There's more to this game, and I'm not giving it a fair shake here, I admit that. And it's not just because Tom Clancy was once a total asshole to a friend of mine (although he totally was). I just was bored from moment one, and a couple hours later was still bored. The near future, private military contractors storyline is uninspired and uninteresting. The pacing is a weird mix of seeming to slowly creep across the giant levels until you get right up on the enemies and find you're going super fast, which is an issue inherent in the scale at which these kinds of encounters take place. Also, it didn't help that it crashed my X-Box every other time I tried to load it. Other people say the co-op multi-player is a lot of fun. It's been getting decent reviews. If you love you some jets, give it a shot. I was stymied.

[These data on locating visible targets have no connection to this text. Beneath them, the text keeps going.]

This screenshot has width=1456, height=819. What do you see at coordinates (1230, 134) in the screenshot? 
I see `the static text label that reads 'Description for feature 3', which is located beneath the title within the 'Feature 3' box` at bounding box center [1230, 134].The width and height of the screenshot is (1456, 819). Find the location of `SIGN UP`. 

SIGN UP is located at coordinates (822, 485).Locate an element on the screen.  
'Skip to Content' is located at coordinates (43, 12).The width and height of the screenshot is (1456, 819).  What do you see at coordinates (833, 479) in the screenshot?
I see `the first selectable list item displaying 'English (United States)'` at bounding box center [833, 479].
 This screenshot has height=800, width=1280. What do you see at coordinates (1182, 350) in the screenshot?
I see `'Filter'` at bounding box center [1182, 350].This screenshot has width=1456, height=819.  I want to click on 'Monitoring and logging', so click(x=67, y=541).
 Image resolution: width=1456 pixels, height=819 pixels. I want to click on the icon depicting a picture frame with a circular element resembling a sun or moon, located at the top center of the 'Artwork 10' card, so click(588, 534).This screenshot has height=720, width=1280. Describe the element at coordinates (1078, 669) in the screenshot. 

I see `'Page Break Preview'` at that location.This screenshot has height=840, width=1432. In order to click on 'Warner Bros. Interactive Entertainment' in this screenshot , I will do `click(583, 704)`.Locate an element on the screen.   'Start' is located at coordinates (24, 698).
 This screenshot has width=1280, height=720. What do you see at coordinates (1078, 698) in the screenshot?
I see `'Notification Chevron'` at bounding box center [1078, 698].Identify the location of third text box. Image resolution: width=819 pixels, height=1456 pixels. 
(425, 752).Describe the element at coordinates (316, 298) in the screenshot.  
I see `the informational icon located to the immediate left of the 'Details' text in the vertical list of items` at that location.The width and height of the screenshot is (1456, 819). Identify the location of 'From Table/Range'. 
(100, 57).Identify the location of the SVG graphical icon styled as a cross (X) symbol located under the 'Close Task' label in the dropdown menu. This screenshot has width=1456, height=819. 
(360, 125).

At the other end of the spectrum, we have Oncechanbara: Samurai Bikini Squad, which has a totally awesome premise (women in bikini's with samurai swords fighting zombies) and is yet just a totally shitty game. First off, my big personal annoyance – for whatever reason this game never awarded my the X-Box Live Achievements I was supposed to be accruing for my bloody victories. What the hell? Achievements were the only reason to keep playing once the novelty of the bikini-clad ponderous breasts jiggling physics had worn off. I suggest you spend your time and save your money by just perusing Deviant Art instead (NSFW).

To sum up: you and your sister are bikini-clad heroines with some magic blood that makes you kick extra ass. Zombies are overrunning the city. You need to chop them up by hitting the A button over and over again. Occasionally you'll have to stop chopping long enough to flick the blood off your sword, otherwise it'll get stuck in the bodies of your foes. You can unlock new skimpy out fits to play dress up with. Later in the game you also get to play a third hot woman who wields an Uzi in one hand and a Shotgun in the other and does this weird shimmy/ass shake thing when she reloads. You'll pass through the same levels going different directions, you'll suffer through inscrutable storytelling. The novelty will wear of pretty quick, to the point where not even riding a motorcycle while chopping zombie dogs seems exciting anymore. Your frustration and disgust with the sloppy design and repetitive game play will make you want to quit, and then you will. You will be stymied, just like me.